One of Renāte’s sources of inspiration are the strong traditions of urban gardening in New York, where Renāte studied art history. The largest New York-based association of urban gardens currently runs more than 550 gardens across the city, handing over unused sites to groups of enthusiasts and local residents. This movement, which has now become a part of the city’s identity, also began with one small patch of land and one enthusiastic resident — at the zenith of the financial crisis of the 1970s, together with local volunteers Lisa Christy began to clean up and plant seeds in an abandoned site in Manhattan, until the municipality signed a contract with the community, starting a new urban gardening movement. The shift towards urban agriculture in other American and Western European cities is also closely linked to the economic crisis of the 1970s, but in Eastern Europe the main waves of urban garden developments took place in the interwar period and in the 1960s, which brought rapid industrialisation and migration from rural to urban areas. Both periods proved the need for alternative ways of providing urban dwellers with fresh produce. For example, the former allotment gardens of Skanste and Lucavsala flourished during the 1920–30s, providing more than 1600 families with fresh vegetables and fruit. Contrary to popular belief that urban gardens are inefficient, researchers of urban agriculture have estimated that even today 15 to 20% of all food is grown in urban allotment gardens [3].

 

Community gardens are a more recent phenomenon and, unlike allotment gardens, place more emphasis on social and cultural benefits rather than traditional garden goods. In addition to self-grown food, community gardens also provide recreational and educational opportunities. Given that gardening is a relatively accessible leisure activity with a potential for financial returns, community gardens contribute to uniting different groups of society. Self-determination, joint decision-making, direct engagement and co-operation in building a public environment cultivates a civic consciousness and faith in democratic processes.
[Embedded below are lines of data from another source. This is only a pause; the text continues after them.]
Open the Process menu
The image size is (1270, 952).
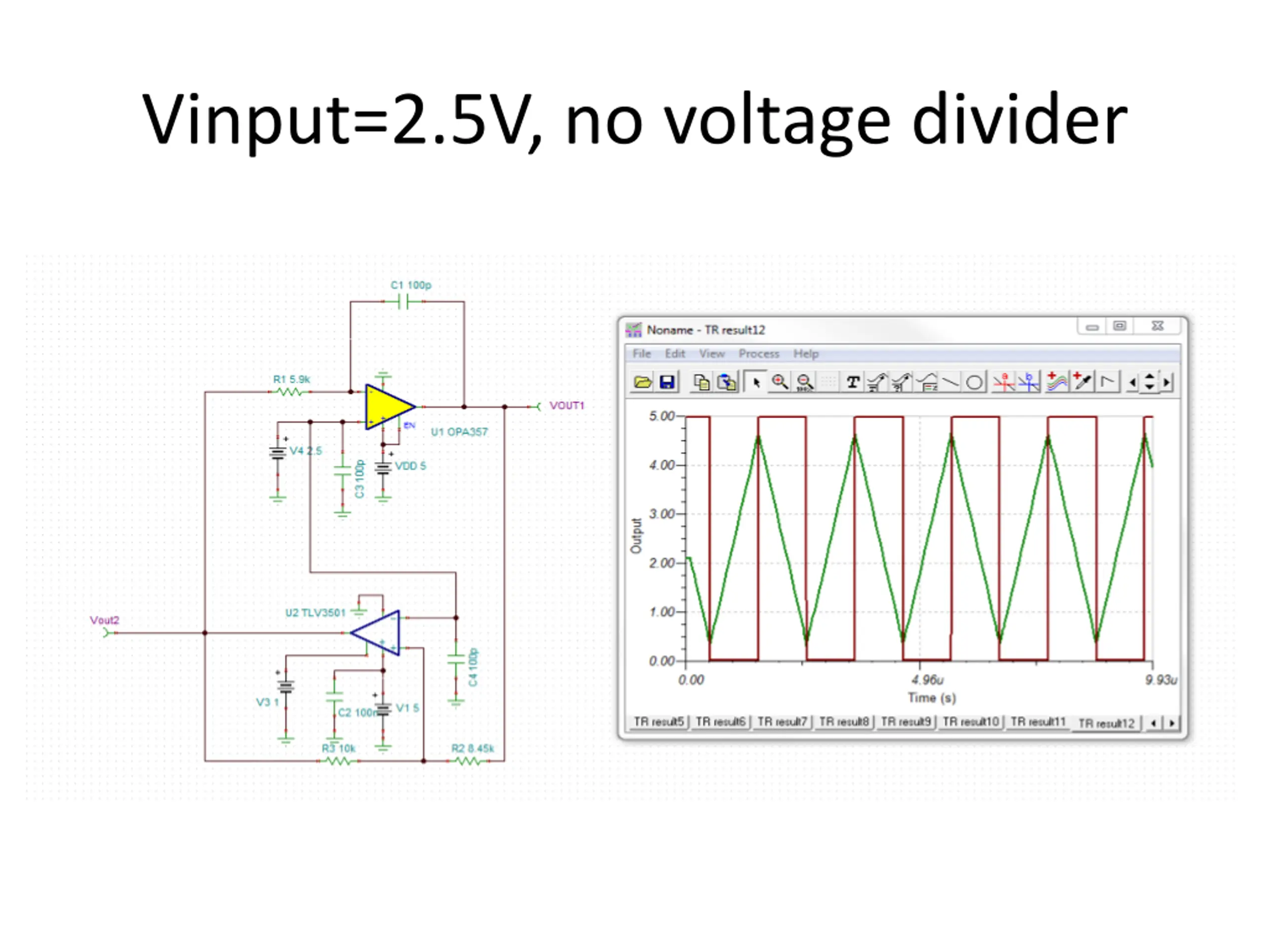(759, 354)
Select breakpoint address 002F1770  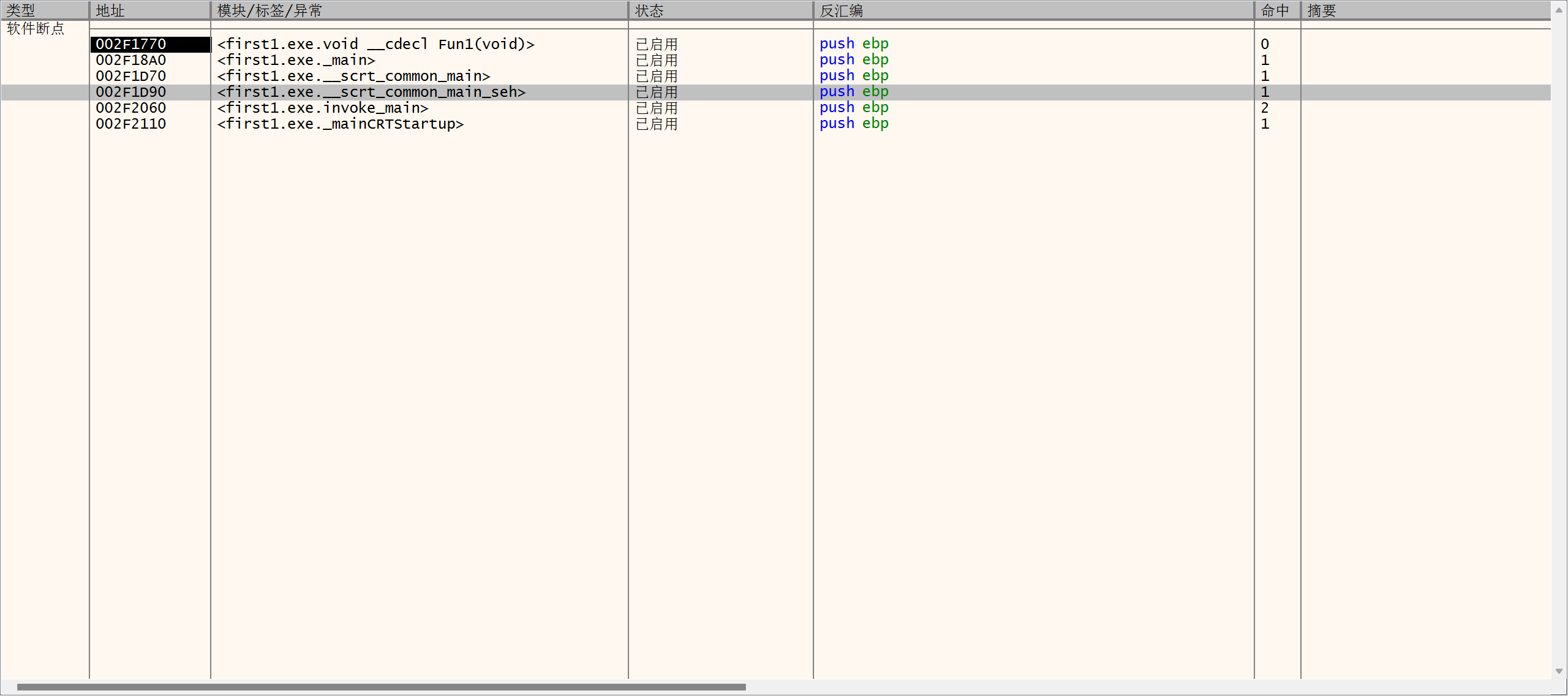131,44
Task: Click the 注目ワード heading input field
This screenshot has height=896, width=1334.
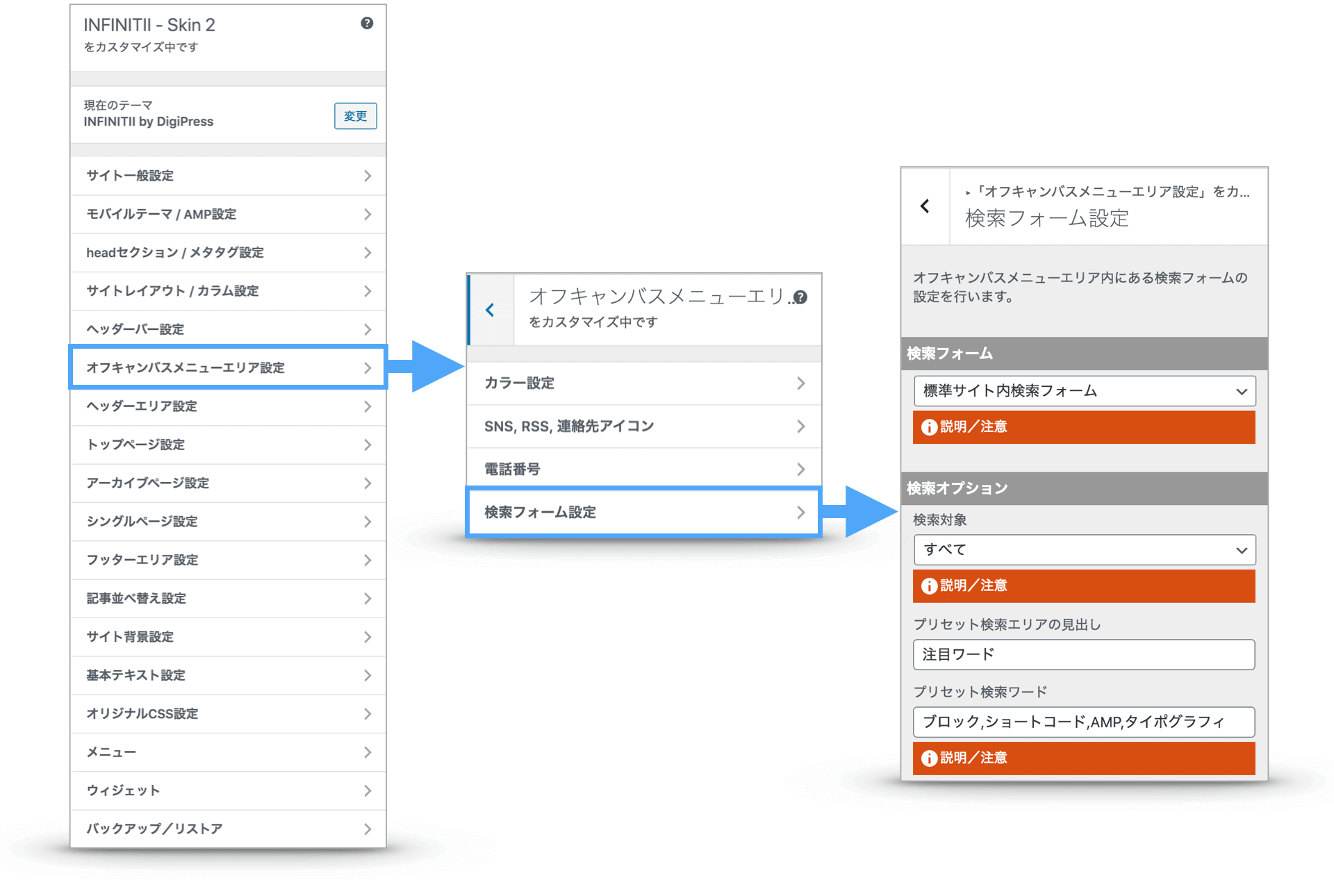Action: (x=1084, y=654)
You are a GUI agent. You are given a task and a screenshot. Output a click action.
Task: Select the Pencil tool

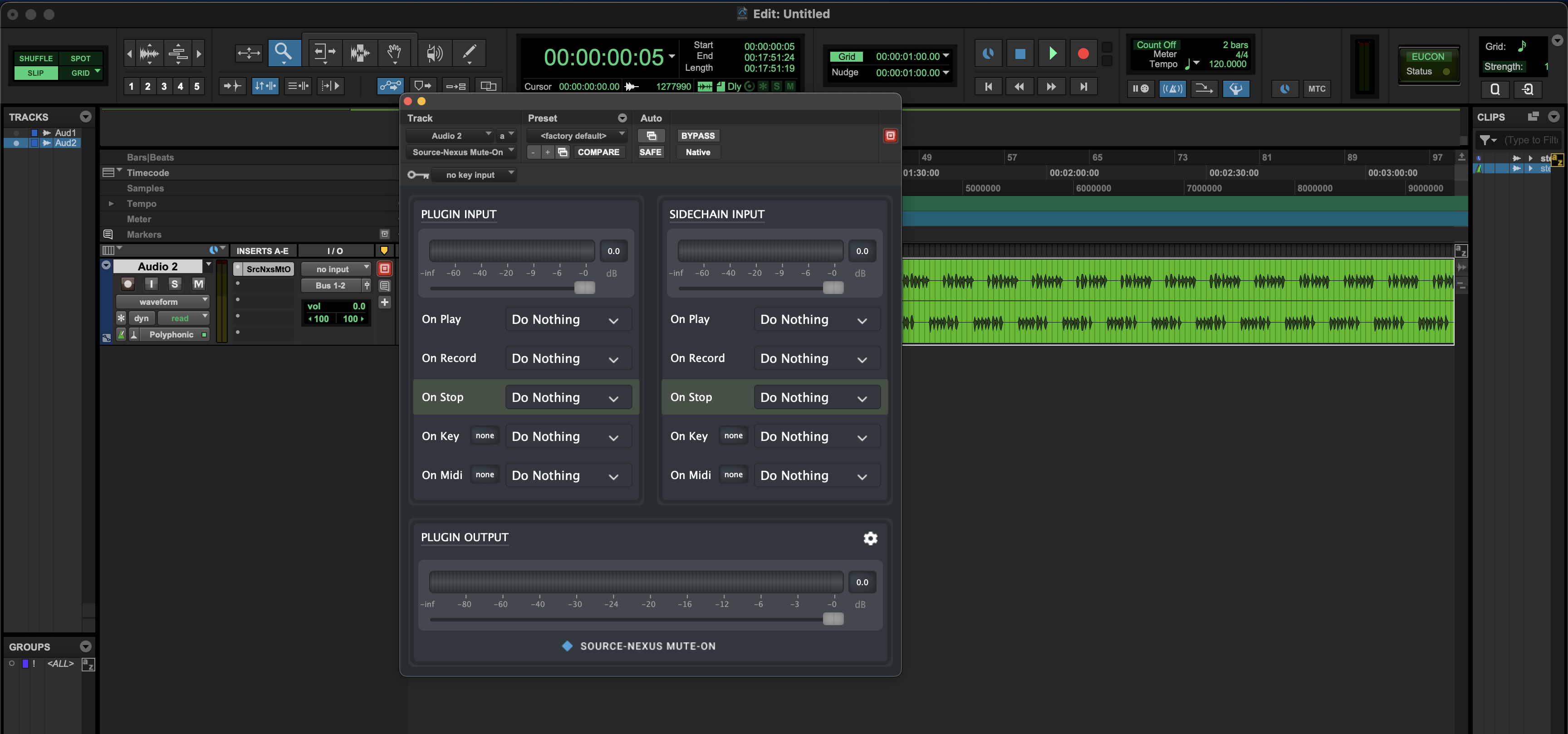pyautogui.click(x=469, y=53)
By reinforcing the principles of sustainability, green activism and degrowth, community gardens often highlight the shortcomings of neoliberal, profit-driven planning. Following the best examples of New York’s urban gardening projects, the Gardens of Sporta Pils also plans a cultural and arts programme, offers masterclasses, organises community activities, and cultivates community engagement and unity.

The team

The Gardens of Sporta Pils are created by a team of enthusiasts: director Renāte Prancāne, brand strategist Evija Krištopāne, landscape architect Ilze Rukšāne from the landscape design studio ALPS, architect Ansis Paeglītis from Teeja Arhitekti, landscape architect’s assistant Laima Daberte and community representatives Madara Rudzīte and Ieva Zandere. The project’s visual identity is created by Rūta Jumīte, illustrations are made by artist Estere Betija Grāvere.

 

Although it is no longer possible to rent a garden for this season, master classes are still open for everyone. Follow Sporta Pils Gardens on their Facebook page.

Footnotes

  1. The stark contrast between present and past attitudes towards allotment gardens is well illustrated by the director of the City Development Department of Riga City Council Vilnis Štrams, who gave an interview to Latvijas Vēstnesis in 2003, shortly before building the multifunctional hall Arēna Rīga. He urges Rigans to «become civilised» as in other «developed Western countries», asks for «anti-sanitary lairs» to be replaced by housing, financed by «cheap mortgages» and calls on the owners of allotment gardens to understand that cultural, recreational, entertainment or production facilities would be better placed in these areas. Now, when allotment gardens are included in the city’s Development Plan 2030, we start to realise that community gardens can become these aforementioned cultural, recreational, entertainment and even production sites, although they don’t bring direct profit.
  2. An insight into the parallel and not-so-gloomy life that takes place in the community gardens of Lucavsala is offered by the photo project Garden on the Island by Reinis Hofmanis.
  3. See, for instance, the book «Urban agriculture and food security, nutrition and health» by M. Armar-Klemesu.